The subcluster aims at an empirical and theoretical comprehension of past conflict causes, trajectories, and conciliations by:
- disentangling complex connectivities of social, environmental, and cultural causes and triggers of past conflicts on the basis of refined sound timelines;
- both reconstructing conflict biographies and measuring conflict potential variables in order to make past conflicts diachronically comparable in terms of their severity and consequences;
- constructing models of characteristic courses of conflicts and their conciliation;
- developing a revised understanding of the possible longue durée of conflicts and conciliations. In contrast to current theories focussing on violence, new conflict theories will be formulated with a focus also on conciliation aspects, and it will be clarified whether conflicts generally follow ‘typical’ patterns. Finally, the diachronic development of conflicts and conflict resolution with regard to causes, effects, escalation levels, and long-term effects will be distinctly better understood.

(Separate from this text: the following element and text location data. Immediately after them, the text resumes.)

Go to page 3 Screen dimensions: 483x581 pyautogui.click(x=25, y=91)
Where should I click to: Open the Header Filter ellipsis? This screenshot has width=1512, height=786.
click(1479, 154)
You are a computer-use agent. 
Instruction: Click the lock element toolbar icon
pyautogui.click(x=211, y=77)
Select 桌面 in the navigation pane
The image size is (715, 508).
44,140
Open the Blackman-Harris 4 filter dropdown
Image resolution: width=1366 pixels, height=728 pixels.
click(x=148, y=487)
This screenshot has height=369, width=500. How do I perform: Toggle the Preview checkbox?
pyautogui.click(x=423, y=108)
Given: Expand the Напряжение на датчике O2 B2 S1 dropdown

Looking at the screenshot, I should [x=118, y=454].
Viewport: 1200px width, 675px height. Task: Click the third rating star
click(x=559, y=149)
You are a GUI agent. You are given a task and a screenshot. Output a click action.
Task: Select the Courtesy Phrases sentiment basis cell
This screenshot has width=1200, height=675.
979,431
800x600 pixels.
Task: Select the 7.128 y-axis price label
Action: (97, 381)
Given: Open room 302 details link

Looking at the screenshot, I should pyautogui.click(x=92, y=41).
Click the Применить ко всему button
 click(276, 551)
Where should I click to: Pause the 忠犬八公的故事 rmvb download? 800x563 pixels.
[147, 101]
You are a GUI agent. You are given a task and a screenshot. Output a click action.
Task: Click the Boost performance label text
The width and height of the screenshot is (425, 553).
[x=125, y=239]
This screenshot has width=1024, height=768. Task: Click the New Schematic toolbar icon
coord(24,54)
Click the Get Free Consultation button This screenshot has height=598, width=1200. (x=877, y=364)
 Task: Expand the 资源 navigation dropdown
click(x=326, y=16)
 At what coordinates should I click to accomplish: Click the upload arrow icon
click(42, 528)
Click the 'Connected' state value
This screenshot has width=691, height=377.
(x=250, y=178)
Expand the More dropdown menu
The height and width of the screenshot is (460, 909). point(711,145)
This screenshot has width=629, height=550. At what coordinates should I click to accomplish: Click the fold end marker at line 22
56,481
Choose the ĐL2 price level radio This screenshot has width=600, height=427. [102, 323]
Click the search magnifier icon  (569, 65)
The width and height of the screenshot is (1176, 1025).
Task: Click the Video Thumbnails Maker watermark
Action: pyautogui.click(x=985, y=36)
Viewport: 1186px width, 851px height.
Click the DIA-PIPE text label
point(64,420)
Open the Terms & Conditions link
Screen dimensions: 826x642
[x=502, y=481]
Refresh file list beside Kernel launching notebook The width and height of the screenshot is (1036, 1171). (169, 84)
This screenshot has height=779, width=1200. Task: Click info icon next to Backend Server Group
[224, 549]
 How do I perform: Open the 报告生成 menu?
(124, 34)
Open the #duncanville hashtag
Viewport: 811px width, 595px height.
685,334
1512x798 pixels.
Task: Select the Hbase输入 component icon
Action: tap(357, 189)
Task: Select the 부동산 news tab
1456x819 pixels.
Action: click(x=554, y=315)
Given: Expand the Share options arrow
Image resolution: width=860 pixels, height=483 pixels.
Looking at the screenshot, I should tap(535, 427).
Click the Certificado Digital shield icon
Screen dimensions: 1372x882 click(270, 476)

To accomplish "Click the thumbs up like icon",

ROOTS of Conflicts focuses on the following main research questions: What were the spatial and social scales of conflict in past societies? Which risk and prevention strategies were adopted in the past? Which factors, intensity, and thresholds determined whether conflict is escalated, transformed, or resolved? Were the occurrence and intensity of violence a matter of social organisation? These questions will be addressed by taking into account the role of landscape, natural environment, and subsistence in shaping conflict dynamics, as well as through identifying the scale of spatial, social, and linguistic boundaries, the interaction of these delimitation criteria between and within societies, and the role of territoriality and borders in conflict resolutions. A focus will also be placed on questions related to the qualitative differences in material culture and language that may indicate competing strategies, the implications of trade relations, and the exchange of technology and people.